A neighborhood fight over tiny apartments with no parking leads to city hall proposing a Seattle-wide law to help developers
By George Howland Jr, Contributing Writer
On Phinney Ridge, the issues of parking, affordability and transit have collided.
The site of the crash was Phinney Flats, a proposed 4-story, 52-Small-Efficiency-Dwelling-Unit (SEDU—pronounced “see do”) building with zero parking. Livable Phinney, its neighborhood opponents, appealed the proposed building’s permit and won, most significantly over inadequate transit service.
Now city hall wants to pass a new law that will change the rules going forward so that developers can more easily build multi-family housing without parking. Livable Phinney wants city hall to consider another approach: the no-car lease.
Early next year, the Seattle City Council will take up the issues.

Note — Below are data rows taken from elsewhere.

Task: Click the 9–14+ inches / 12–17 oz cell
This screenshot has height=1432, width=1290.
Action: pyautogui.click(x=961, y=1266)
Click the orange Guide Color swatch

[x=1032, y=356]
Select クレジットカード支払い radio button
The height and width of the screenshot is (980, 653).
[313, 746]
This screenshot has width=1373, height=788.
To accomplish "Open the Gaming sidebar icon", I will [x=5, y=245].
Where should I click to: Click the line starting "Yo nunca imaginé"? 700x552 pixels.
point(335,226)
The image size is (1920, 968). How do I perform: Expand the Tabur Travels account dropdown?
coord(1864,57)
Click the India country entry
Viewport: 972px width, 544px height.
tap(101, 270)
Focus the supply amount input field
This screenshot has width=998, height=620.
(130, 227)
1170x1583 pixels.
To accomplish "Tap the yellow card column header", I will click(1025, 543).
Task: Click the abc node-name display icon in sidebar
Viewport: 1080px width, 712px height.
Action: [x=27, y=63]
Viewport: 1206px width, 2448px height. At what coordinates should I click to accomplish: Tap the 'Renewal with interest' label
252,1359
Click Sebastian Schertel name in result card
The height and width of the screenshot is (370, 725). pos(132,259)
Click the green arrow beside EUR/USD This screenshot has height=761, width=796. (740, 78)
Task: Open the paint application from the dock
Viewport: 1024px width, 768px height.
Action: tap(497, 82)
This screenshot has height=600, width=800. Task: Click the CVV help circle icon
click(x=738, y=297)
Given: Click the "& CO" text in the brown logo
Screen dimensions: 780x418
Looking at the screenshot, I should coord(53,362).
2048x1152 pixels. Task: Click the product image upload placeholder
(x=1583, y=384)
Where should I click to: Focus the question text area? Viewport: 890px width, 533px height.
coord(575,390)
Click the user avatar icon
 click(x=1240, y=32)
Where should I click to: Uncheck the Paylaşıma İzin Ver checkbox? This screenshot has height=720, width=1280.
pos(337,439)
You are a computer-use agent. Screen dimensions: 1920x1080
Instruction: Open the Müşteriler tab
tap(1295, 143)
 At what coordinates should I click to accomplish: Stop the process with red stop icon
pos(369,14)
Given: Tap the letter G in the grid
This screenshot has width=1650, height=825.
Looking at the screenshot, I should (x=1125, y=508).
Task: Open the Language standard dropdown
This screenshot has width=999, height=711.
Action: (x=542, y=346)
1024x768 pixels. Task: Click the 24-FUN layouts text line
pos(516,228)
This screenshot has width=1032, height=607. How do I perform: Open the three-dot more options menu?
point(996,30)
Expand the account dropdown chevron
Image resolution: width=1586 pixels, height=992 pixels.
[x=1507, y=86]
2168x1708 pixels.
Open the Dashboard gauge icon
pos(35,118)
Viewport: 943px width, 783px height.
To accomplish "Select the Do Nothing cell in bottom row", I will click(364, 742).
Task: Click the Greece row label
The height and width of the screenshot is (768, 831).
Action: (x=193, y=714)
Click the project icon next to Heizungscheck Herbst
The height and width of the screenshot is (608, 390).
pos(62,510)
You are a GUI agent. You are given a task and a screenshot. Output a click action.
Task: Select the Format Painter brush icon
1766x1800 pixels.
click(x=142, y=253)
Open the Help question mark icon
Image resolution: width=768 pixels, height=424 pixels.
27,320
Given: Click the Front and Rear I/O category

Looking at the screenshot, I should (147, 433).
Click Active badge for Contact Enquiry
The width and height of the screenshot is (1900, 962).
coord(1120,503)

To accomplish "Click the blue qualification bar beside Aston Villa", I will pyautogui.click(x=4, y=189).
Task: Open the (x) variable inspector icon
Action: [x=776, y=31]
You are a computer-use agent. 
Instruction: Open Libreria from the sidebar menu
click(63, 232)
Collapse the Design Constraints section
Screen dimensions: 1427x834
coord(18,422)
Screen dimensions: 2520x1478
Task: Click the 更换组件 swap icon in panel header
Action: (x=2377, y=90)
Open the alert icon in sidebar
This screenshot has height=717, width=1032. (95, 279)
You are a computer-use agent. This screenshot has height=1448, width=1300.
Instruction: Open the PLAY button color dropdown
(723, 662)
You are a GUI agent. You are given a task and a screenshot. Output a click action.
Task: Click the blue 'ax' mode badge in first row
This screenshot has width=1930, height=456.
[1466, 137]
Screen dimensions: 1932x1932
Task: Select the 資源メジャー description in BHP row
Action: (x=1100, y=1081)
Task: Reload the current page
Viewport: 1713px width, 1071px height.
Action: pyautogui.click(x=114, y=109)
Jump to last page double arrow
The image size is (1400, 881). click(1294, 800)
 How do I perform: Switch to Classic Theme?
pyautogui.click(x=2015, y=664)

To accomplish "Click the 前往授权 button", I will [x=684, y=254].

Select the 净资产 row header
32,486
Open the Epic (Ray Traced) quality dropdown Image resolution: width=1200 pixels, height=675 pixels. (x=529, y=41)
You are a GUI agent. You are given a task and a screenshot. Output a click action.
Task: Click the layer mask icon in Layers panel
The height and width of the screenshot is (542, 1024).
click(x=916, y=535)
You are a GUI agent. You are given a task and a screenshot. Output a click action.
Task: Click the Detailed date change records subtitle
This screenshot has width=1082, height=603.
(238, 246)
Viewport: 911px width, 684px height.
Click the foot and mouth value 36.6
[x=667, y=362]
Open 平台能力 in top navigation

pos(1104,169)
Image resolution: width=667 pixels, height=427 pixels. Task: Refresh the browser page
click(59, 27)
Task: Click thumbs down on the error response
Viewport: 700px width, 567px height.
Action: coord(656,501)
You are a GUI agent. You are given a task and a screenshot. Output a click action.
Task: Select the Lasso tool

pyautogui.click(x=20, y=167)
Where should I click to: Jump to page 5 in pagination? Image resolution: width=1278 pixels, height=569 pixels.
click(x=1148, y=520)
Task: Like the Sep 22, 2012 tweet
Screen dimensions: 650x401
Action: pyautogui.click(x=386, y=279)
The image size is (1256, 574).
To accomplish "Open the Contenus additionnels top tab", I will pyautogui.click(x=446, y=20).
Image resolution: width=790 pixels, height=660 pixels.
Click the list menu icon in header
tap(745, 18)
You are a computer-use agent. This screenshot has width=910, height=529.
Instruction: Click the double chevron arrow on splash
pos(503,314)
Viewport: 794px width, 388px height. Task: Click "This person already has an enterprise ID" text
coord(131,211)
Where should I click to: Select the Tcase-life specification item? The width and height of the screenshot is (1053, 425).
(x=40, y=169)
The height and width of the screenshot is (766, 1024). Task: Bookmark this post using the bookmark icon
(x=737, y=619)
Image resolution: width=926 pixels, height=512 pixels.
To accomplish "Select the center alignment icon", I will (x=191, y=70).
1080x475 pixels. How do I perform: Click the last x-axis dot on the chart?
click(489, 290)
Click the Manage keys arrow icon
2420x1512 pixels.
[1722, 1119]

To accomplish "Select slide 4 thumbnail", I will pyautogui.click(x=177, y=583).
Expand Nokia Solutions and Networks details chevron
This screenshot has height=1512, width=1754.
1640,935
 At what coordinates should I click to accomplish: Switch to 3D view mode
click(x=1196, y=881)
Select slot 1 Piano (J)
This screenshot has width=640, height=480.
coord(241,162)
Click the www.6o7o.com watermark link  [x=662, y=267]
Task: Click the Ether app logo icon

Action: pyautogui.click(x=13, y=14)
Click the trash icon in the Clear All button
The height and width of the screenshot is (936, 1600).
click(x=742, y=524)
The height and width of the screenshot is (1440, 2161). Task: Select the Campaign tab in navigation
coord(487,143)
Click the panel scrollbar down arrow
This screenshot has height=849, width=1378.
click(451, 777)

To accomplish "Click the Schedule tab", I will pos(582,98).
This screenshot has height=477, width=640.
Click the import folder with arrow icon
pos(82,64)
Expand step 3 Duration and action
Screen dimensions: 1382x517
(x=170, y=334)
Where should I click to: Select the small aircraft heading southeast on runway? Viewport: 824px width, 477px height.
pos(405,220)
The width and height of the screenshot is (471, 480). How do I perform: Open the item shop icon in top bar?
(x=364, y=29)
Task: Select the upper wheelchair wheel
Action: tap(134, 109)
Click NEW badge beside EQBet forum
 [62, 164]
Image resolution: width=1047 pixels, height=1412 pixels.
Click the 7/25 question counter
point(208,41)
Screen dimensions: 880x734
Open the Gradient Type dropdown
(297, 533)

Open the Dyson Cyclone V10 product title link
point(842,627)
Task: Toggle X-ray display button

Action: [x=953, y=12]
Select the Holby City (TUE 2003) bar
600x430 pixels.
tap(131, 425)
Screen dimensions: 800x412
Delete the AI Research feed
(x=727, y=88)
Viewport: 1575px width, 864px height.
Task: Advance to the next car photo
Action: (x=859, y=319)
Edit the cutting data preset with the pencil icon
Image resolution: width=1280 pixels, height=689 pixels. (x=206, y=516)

SEDUs are a popular new form of multi-family housing. In a September study, Colliers’ Seattle Multifamily Team projects that 2,271 SEDUs will be developed next year. In comparison, last year 8,300 new residences were built in Seattle, mostly apartments. SEDUs are self-contained, tiny, apartments between 220 and 300 square feet, and the buildings don’t provide parking. According to Colliers, SEDUs’ rents average $1275—significantly cheaper than studio apartments, which average $1546. Colliers also notes that SEDUs are more profitable to build.